Excerpted records START

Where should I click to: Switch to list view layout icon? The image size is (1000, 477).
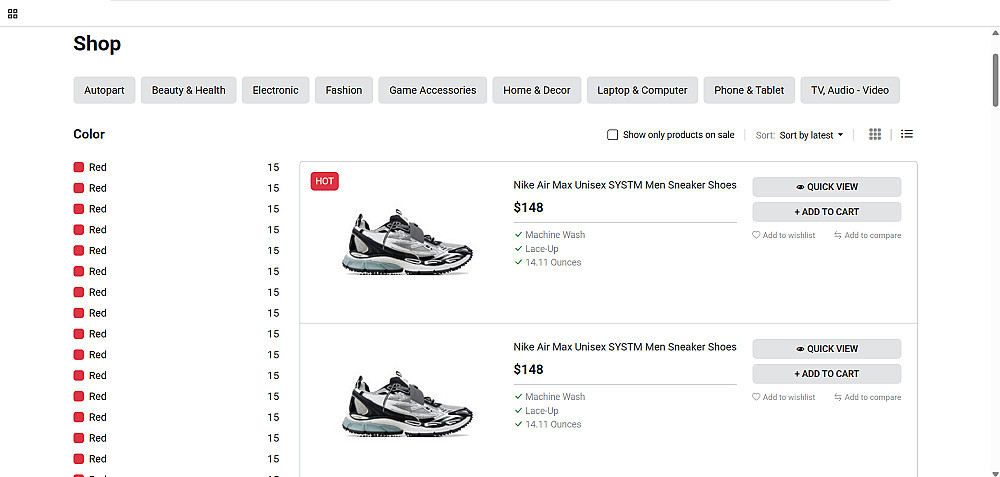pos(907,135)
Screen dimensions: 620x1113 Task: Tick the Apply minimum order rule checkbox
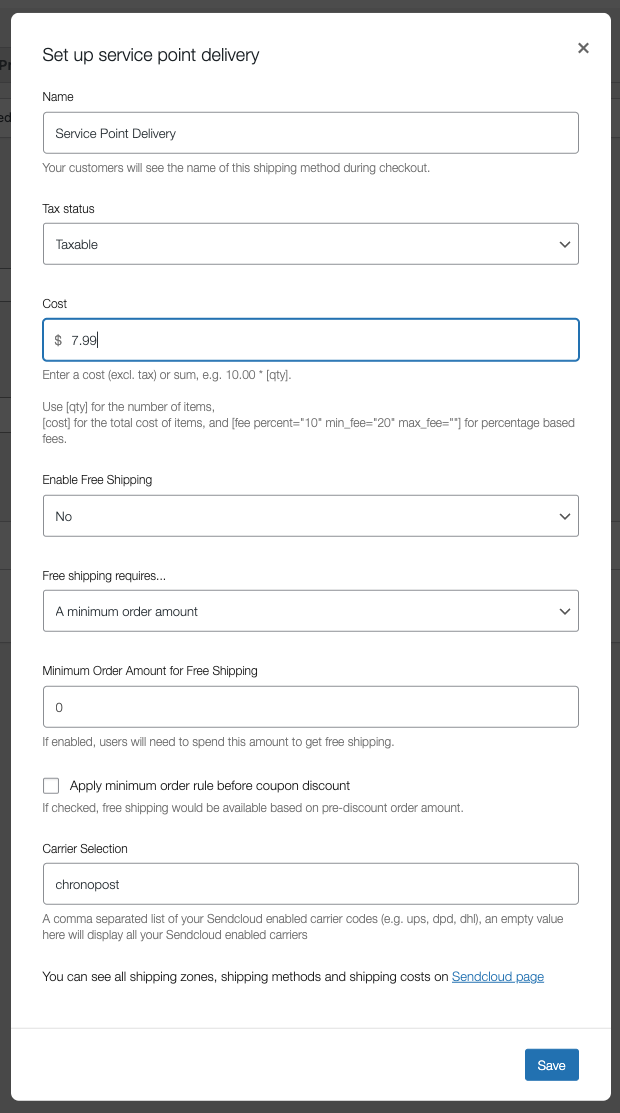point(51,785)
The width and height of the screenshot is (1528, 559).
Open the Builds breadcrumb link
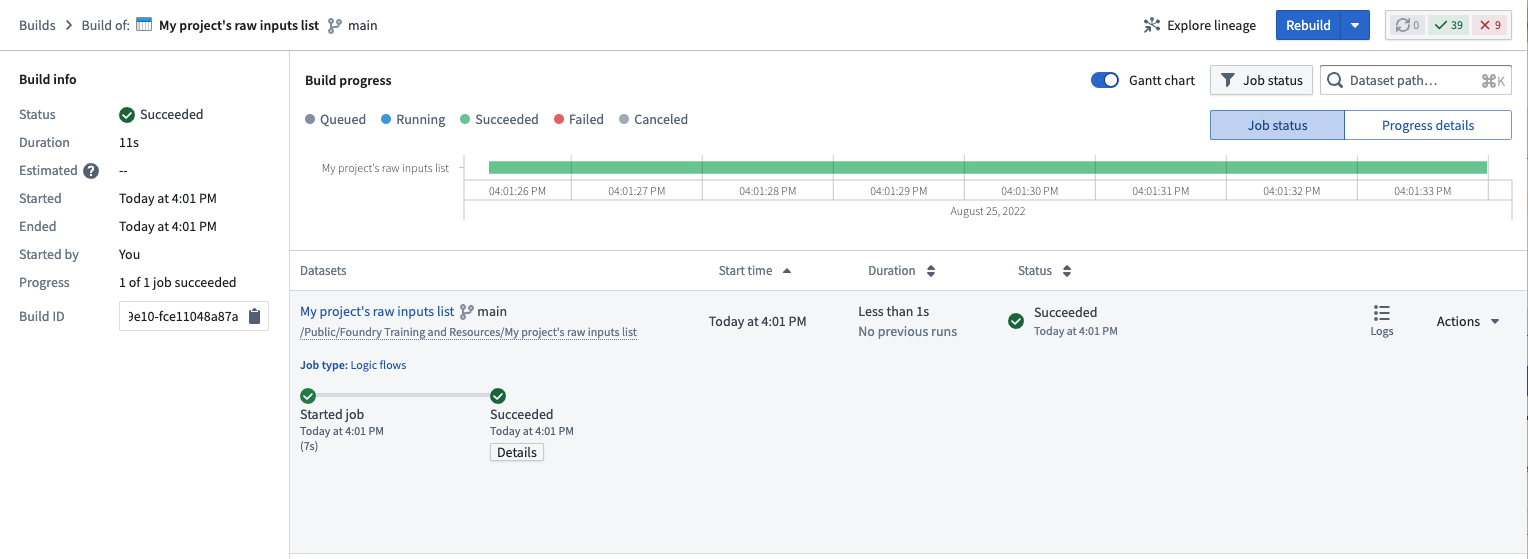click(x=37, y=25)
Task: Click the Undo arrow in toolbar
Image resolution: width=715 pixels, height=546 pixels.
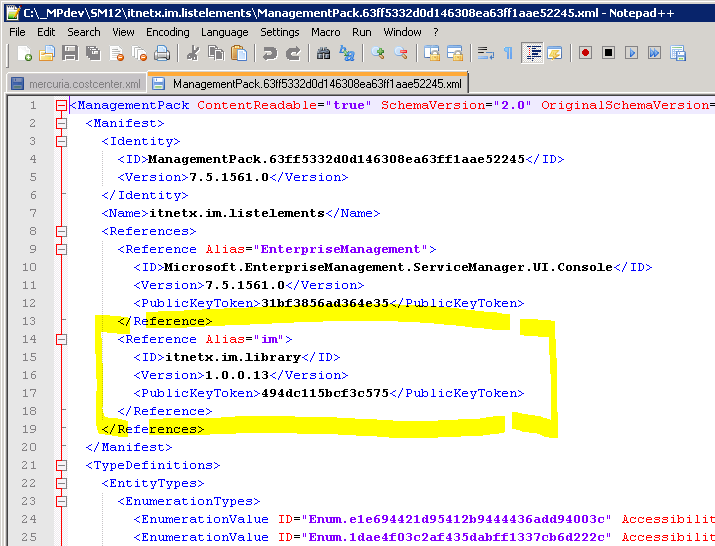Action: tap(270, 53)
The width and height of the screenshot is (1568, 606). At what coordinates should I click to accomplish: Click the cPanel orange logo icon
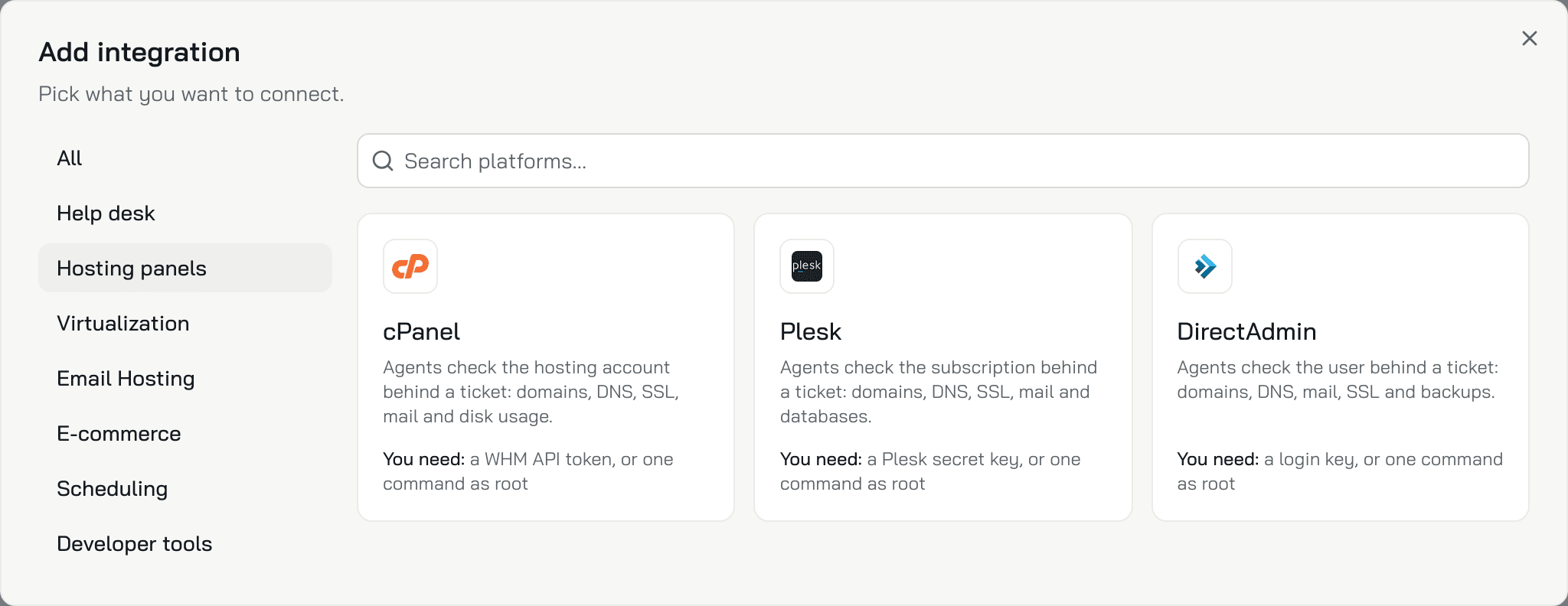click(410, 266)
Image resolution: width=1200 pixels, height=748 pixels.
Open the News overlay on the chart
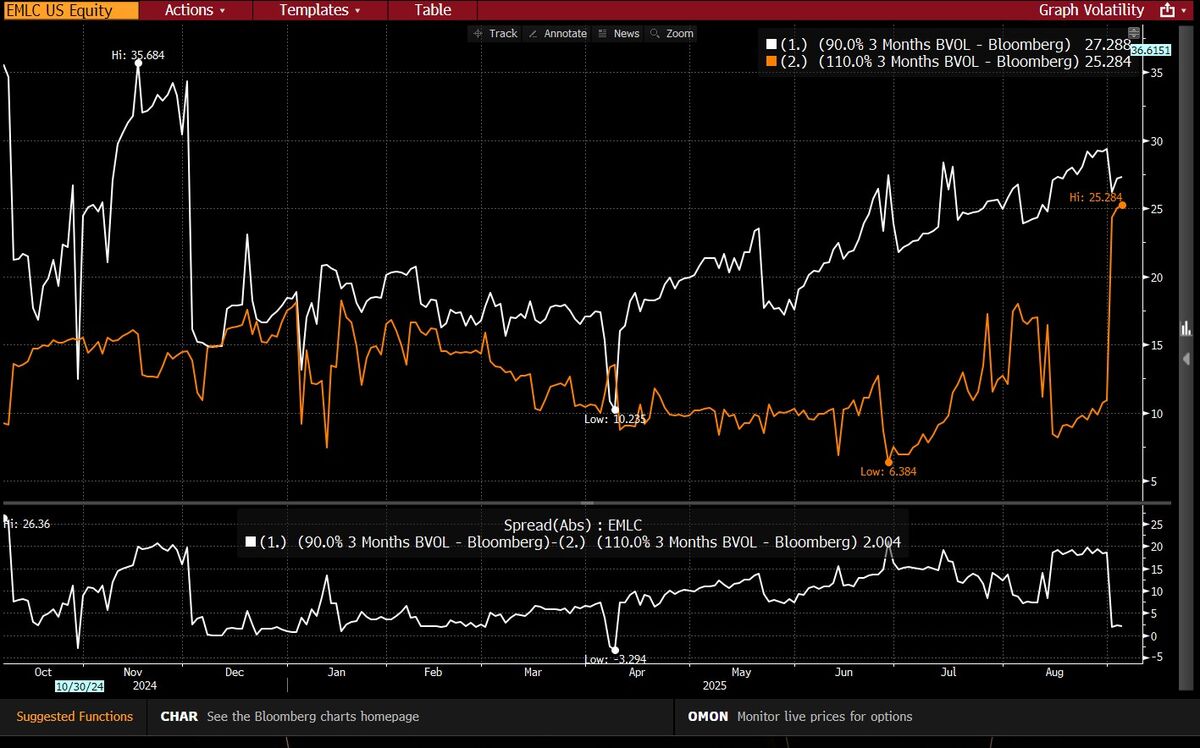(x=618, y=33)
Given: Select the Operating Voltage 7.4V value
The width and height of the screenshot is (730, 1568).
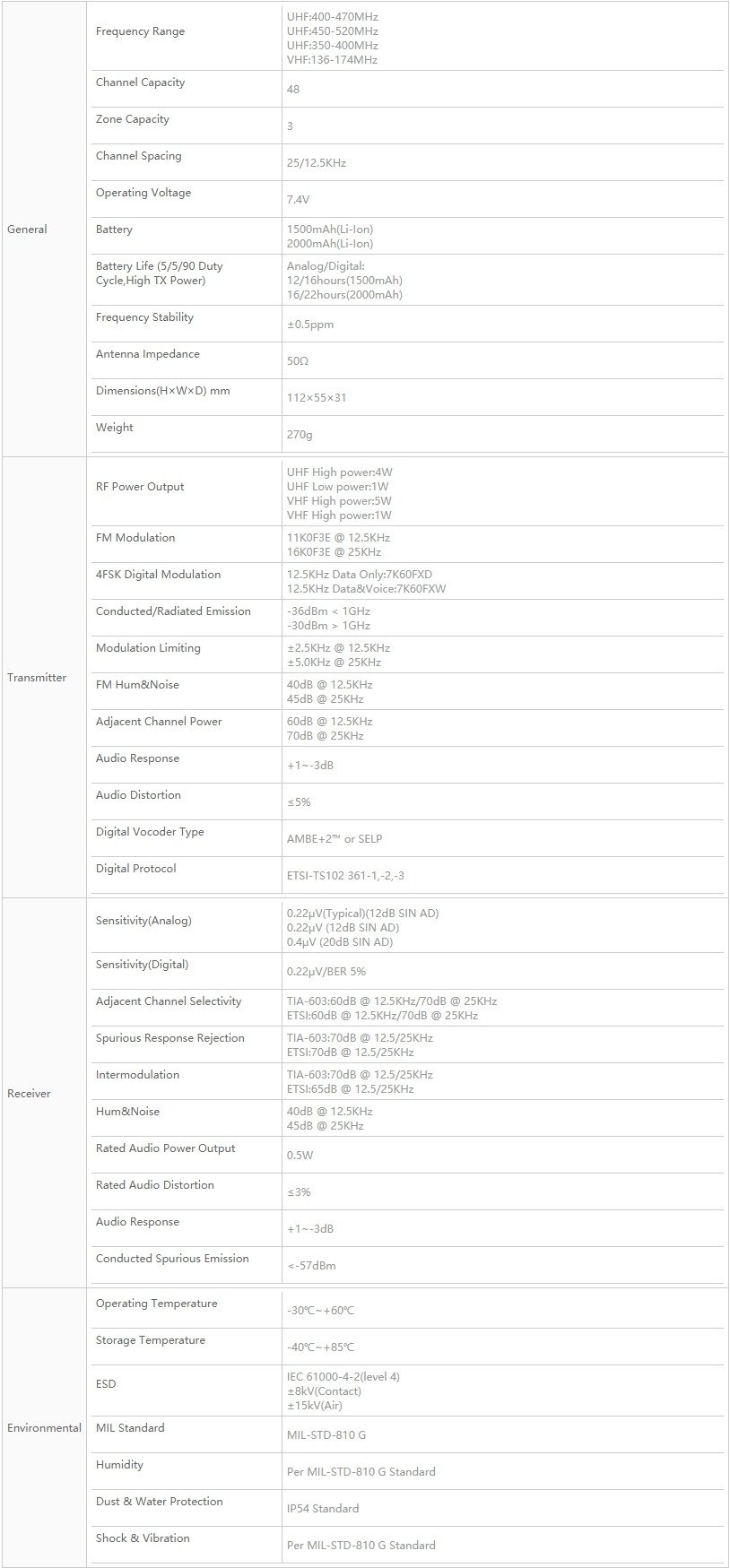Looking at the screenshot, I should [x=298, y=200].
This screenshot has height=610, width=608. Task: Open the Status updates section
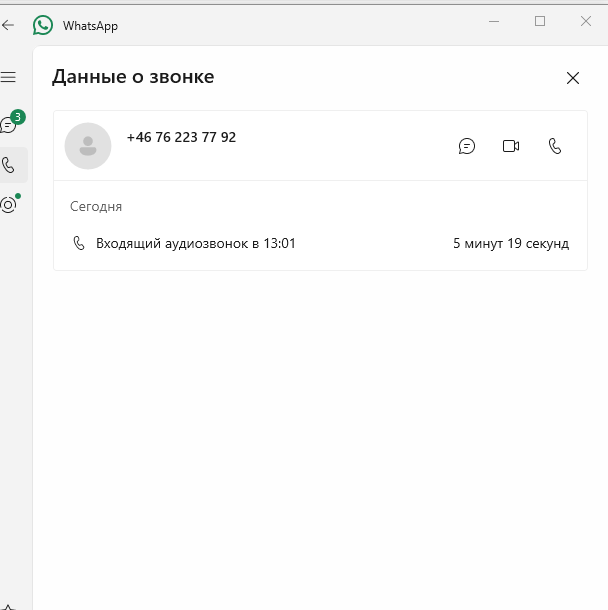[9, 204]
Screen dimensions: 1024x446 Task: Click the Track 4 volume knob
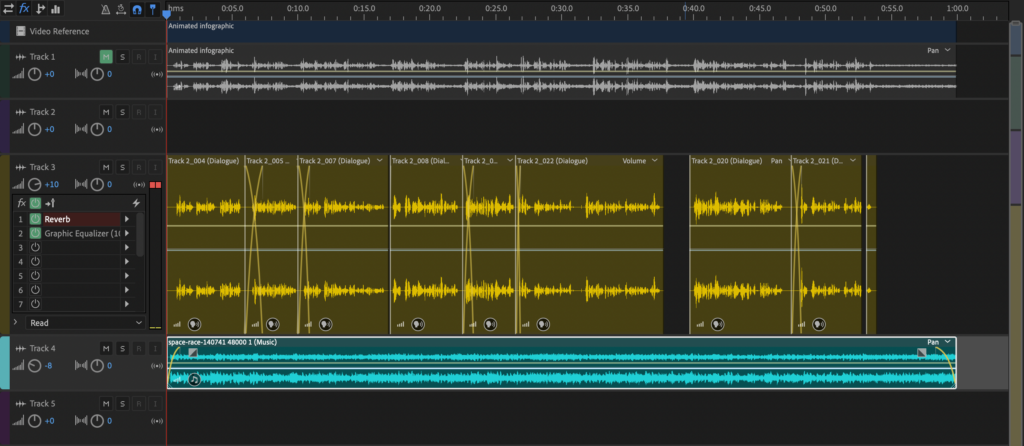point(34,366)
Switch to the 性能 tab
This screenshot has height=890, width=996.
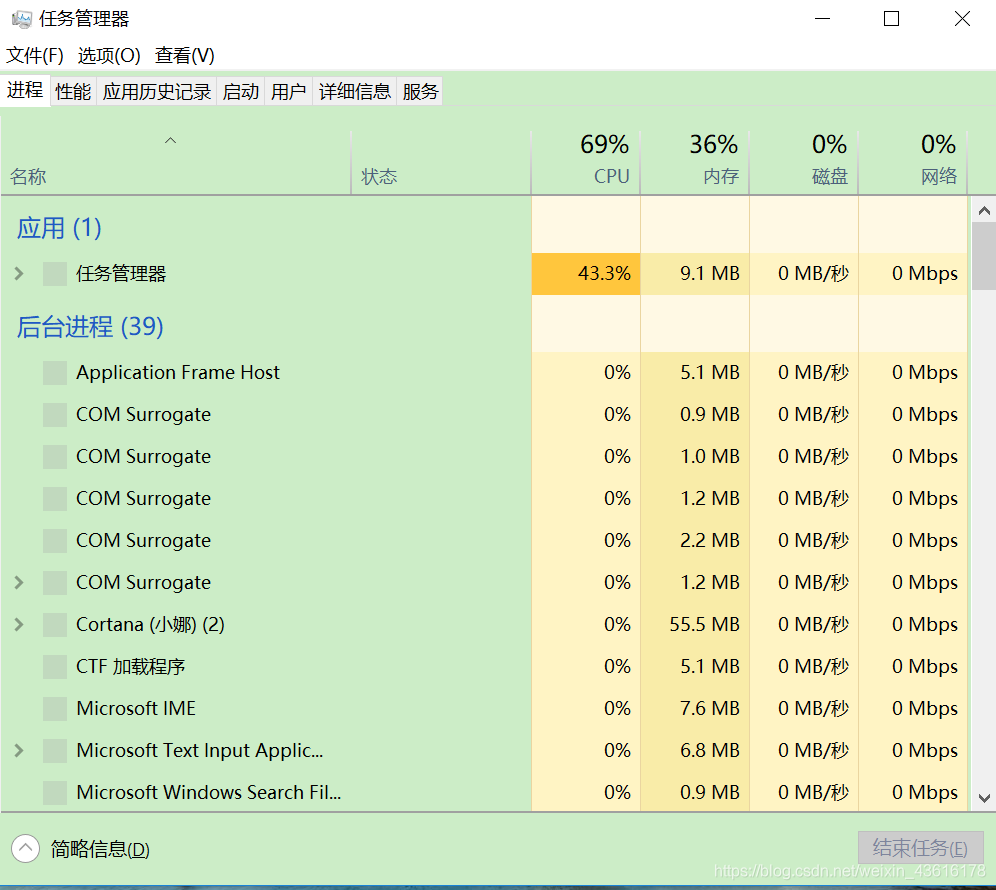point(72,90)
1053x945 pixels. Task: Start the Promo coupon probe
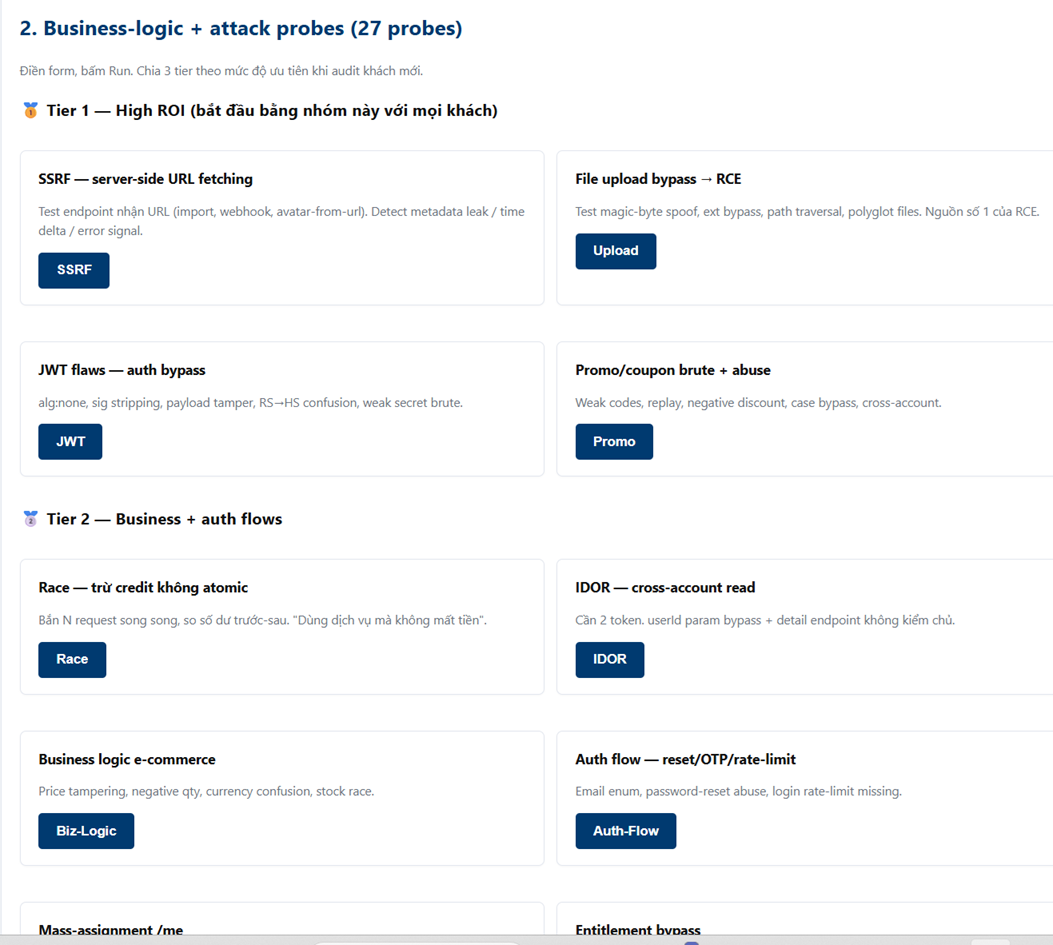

Excerpted records END

*Exercise:* When you copy the data, keep every line exact and drop the pictures.

*Task result:*
Where should I click to: Switch to list view layout icon? The image size is (1000, 477).
pos(907,135)
Screen dimensions: 620x1113 Task: Tick the Apply minimum order rule checkbox
point(51,785)
The width and height of the screenshot is (1528, 559).
Open the Builds breadcrumb link
click(x=37, y=25)
Task: Click the Undo arrow in toolbar
Image resolution: width=715 pixels, height=546 pixels.
Action: tap(270, 53)
The width and height of the screenshot is (1568, 606). At what coordinates should I click to accomplish: Click the cPanel orange logo icon
click(410, 266)
Image resolution: width=1200 pixels, height=748 pixels.
Open the News overlay on the chart
(x=618, y=33)
Given: Select the Operating Voltage 7.4V value
The width and height of the screenshot is (730, 1568).
Looking at the screenshot, I should [x=298, y=200].
This screenshot has height=610, width=608. Task: Open the Status updates section
[9, 204]
Screen dimensions: 1024x446 Task: Click the Track 4 volume knob
point(34,366)
Switch to the 性能 tab
This screenshot has height=890, width=996.
point(72,90)
1053x945 pixels. Task: Start the Promo coupon probe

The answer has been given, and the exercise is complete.